I've noticed a few year-end retrospectives around the web with titles like "2014: The year women won" (or, if you prefer a more honest look at the toxic resentment underlying so much of this kind of feminism, "2014: The year women got even"). If this episode is any indication, I'm looking forward to seeing 2015 being designated the year of feminists scoring own goals.

Thursday, January 01, 2015

Just Looking for a New Direction in an Old Familiar Way

Name, though it seem but a superficial and outward manner, yet it carrieth much impression and enchantment.

— Francis Bacon

In the spirit of new beginnings, I've decided to change my pen name. Henceforth, I will sign my posts as Strix Cratylus. The new avatar comes from this painting by CJ Tanedo.

It's been a good six and a half years as The Vile Scribbler, but I feel like the name represents an attitude I've somewhat outgrown. You may recall that I initially chose the name thinking that I had once heard it applied to Voltaire by one of his critics. I never could find any confirmation of that supposed fact when I went looking for it, but I decided I liked the ironic self-depreciation regardless. And since I saw myself primarily as someone carrying on a similar campaign of provocation against the religious (or spiritual-not-religious) certainties of our age, I went with it.

Over the intervening years, I've exhausted my interest in some of the main subjects which originally motivated me to write. Atheism vs. religion doesn't strike me as anywhere near as compelling a subject now. Lefty politics holds no special attraction for me. "Rationality" is a much more complicated and ambiguous phenomenon than my younger, somewhat-Voltairean self would have conceded. And the medium in which all of this discussion takes place, the social media web, while in many ways a godsend, also has a corrosive effect on writing and thinking which requires constant vigilance itself.

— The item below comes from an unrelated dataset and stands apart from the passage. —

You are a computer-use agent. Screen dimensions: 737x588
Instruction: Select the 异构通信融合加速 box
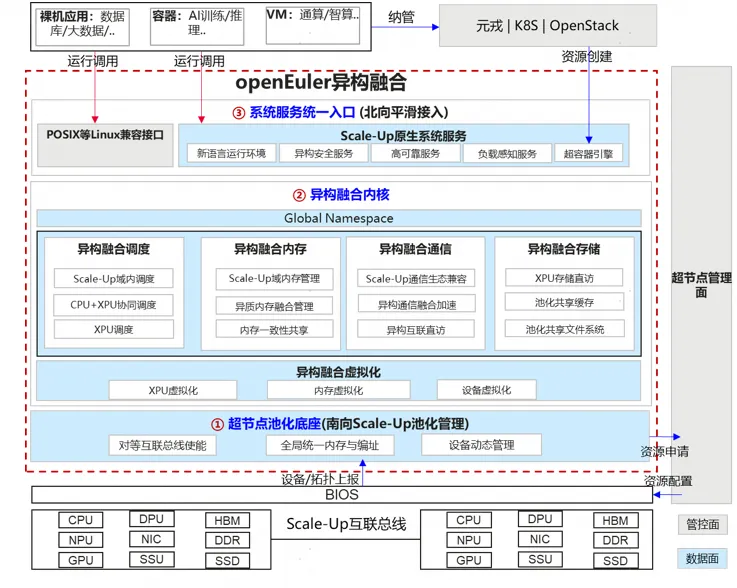[415, 305]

So, I feel like enough has changed over my blogging career to deserve being symbolized by a new persona — and honestly, why not take advantage of the ability to play around a little with the fluid nature of identity in this environment? If you're going to have an alter ego, have some fun with it. On a more serious note, changing my name is also in some ways a prompt, a little incentive to strive toward being a better writer. I'm not so interested in stating my opinions like they matter; I'd rather get better at the prose surrounding them. "Starting over", even in a merely symbolic sense, makes me want to raise my game a bit.

Why this name? Well, I share the Heraclitean interest in the flux and flow of existence, as well as the distrust of language's ability to fundamentally capture the mysterious "is-ness" of existence (even though language is, at the same time, a passionate fascination of mine). Like Buddha twirling a flower in response to a question, I like the image of Cratylus wagging his finger as a silent corrective to people's tendency to get lost in their own cerebral abstractions. Also, I like owls.

Tanedo's description of the painting is obviously coming from a Christian perspective, but there's nothing exclusively Christian about the message — the fear of hubris and the corresponding valuing of humility was a prominent theme in ancient Greece, and there was a strong element of it among the Romantics more recently. And, of course, the gentle, skeptical shrug and "What do I know?" attitude were some of Montaigne's most endearing qualities.